L’auteur invite les franchiseurs à se montrer prudents et à ne pas excéder leurs obligations légales quant à la transmission de comptes d’exploitation prévisionnels à leurs futurs franchisés.
Il existe, en matière de franchise, une croyance relativement répandue selon laquelle le franchiseur doit, en application de son obligation d’information précontractuelle, remettre au candidat franchisé un compte d’exploitation prévisionnel lui permettant d’entrevoir le chiffre d’affaires qu’il sera à même de réaliser s’il décide de rejoindre le réseau.
De fait, on retrouve ce type de document dans les DIP d’un nombre non négligeable d’entreprises du commerce organisé.
Pour autant, cette pratique particulièrement tenace procède d’une mauvaise connaissance de la législation.
On rappellera en effet que la loi Doubin et son décret d’application n’ont jamais fait mention d’une obligation à la charge de la tête de réseau d’avoir à transmettre à ses candidats de prévisionnel chiffré.
Cette absence d’obligation, maintes fois confirmée par les Tribunaux (par exemple : Cour d’Appel de Versailles 15 février 2001), découle fort logiquement du fait que le contrat de franchise est conclu entre deux personnes indépendantes, autonomes et assumant l’une et l’autre les risques de leur entreprise.
A ce titre, le franchiseur ne peut et ne doit s’engager sur des chiffres dont il n’a pas la maîtrise puisqu’ils dépendent en grande partie de l’implication et des qualités professionnels du franchisé ainsi que de facteurs économiques extérieurs.
Cependant, lorsque le franchiseur va délibérément au delà de ses obligations en communiquant à son candidat un compte d’exploitation prévisionnel, il s’expose à voir sa responsabilité engagée en cas d’inexactitude substantielle.

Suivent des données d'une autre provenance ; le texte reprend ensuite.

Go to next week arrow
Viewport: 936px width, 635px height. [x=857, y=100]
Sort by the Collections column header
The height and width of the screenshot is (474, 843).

En effet, les juges n’hésitent pas à condamner les têtes de réseaux et à prononcer la résolution de contrats pour dol dans des occurrences ou la décision du franchisé a été manifestement obtenue au moyen de prévisionnels grossièrement erronés (Cour de cassation, Chambre commerciale, 6 mai 2003).
On citera un arrêt particulièrement instructif de la Cour d’appel de Montpellier qui prononce la résolution d’un contrat de franchise au motif que le franchisé a été trompé par la remise de documents prévisionnels faisant ressortir « des perspectives de gains chimériques » (Cour d’appel de Montpellier, 27 novembre 2007).
En réalité, la remise de comptes d’exploitation prévisionnels ne rend service ni au franchiseur ni au franchisé.
Le premier prend des risques importants en spéculant sur la réussite d’un partenaire qui demeure maître de son entreprise.
Le second en prend tout autant en ne procédant pas, de lui-même, à une analyse approfondie du potentiel de sa future activité.
Les franchiseurs doivent par conséquent s’abstenir de mettre en œuvre cette pratique qui excède leurs obligations légales.
Reste que, pour permettre au candidat franchisé de se livrer avec l’aide de son expert-comptable à une analyse pointue et pertinente, le franchiseur pourra néanmoins lui remettre des données chiffrées à caractère indicatif.
En pratique, il s’agira des chiffres réalisés par des unités implantées dans des zones de chalandise comparables à celle proposée au candidat ou de la moyenne du chiffre d’affaires réalisé par l’ensemble des unités du réseau.
Mais, dans tous les cas, le franchiseur devra entourer la communication de ces informations de toutes les réserves nécessaires en sorte d’éviter les incompréhensions.